Old WMV files are often heavily compressed (1-3 Mbps for 720p). Re-encoding at default Very High quality targets a higher visual standard, which inflates the file. To keep the MKV similar in size: drop the codec to H.265, use Constraint Quality at CRF 24, or set a Specific file size matching the WMV. For zero growth, use codec Copy — pure container swap.

Can MKV embed subtitles from a separate SRT file?

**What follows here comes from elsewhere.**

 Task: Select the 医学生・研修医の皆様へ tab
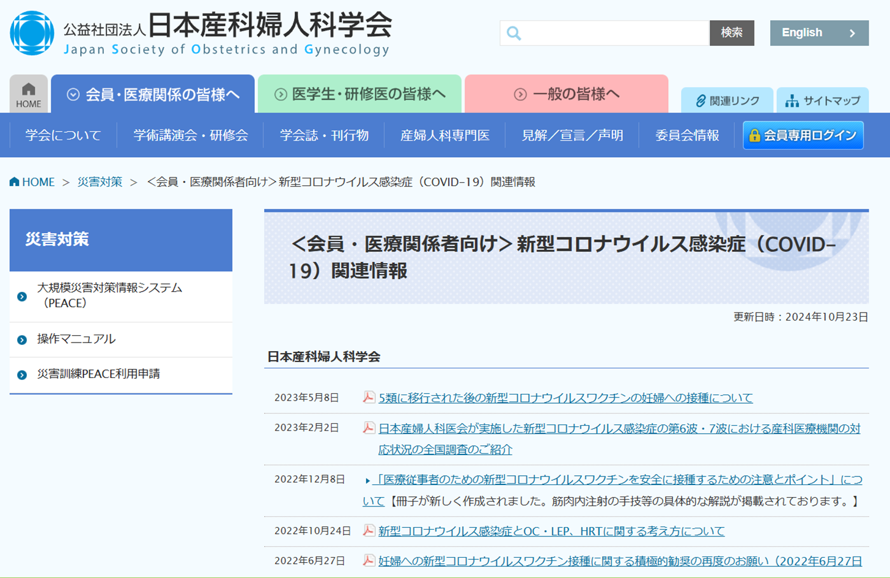359,94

The xConvert converter does not currently mux external subtitle files during this conversion — it preserves any subtitle tracks that already exist inside the WMV. To add an SRT after conversion, use MKVToolNix (free) to mux the SRT into the MKV without re-encoding. MKV natively carries SRT, ASS/SSA, PGS (Blu-ray), and VobSub (DVD) subtitle formats.

Will my old Windows Movie Maker or Camtasia WMV files convert correctly?

Yes. Legacy WMV7 (MSMPEG4-based) and WMV9 (VC-1) bitstreams are both supported. Very old WMVs sometimes have unusual frame rates (15, 23.976, or NTSC-pulldown variants) — these are preserved automatically. If a file refuses to play after conversion, try re-encoding to H.264 at Very High preset instead of copying the codec; old WMV streams occasionally have header oddities that re-encoding cleans up.

Why use MKV instead of MP4?

MKV is more flexible: unlimited tracks, embedded chapters, attachments (fonts, posters), and any codec. MP4 is more compatible: native to Safari, iOS, most TVs, and required for HTML5 <video> everywhere. Rule of thumb — MKV for archive and home-media libraries; MP4 for sharing, streaming, and mobile playback. If MKV doesn't work where you need it, see MKV to MP4.

Does converting strip Microsoft DRM from a WMV file?

No. If a WMV is protected by Windows Media DRM (PlayReady / WMRM), the original cannot be decoded by anyone who doesn't hold the license — neither xConvert nor any other converter can read the encrypted video. Most personal or screen-recorded WMVs are not DRM-protected and convert normally. Files from older online stores (early-2000s purchases) often are protected and will fail.

What about audio — does the AAC/WMA track come through?

The audio track is preserved by default. Original WMV files typically contain WMA Pro or WMA 2 audio. MKV happily carries both. If you want to re-encode the audio to AAC or Opus for better compatibility, the converter exposes Audio Codec selection under Advanced Options (AAC, AC3, Opus, FLAC, Vorbis, and PCM variants are available).

Can I also go the other way — MKV back to WMV?

Yes, see MKV to WMV. That said, WMV is a legacy format with declining player support outside the Microsoft ecosystem; most workflows now use MKV or MP4. For a more universal target, MKV to MP4 is usually a better choice.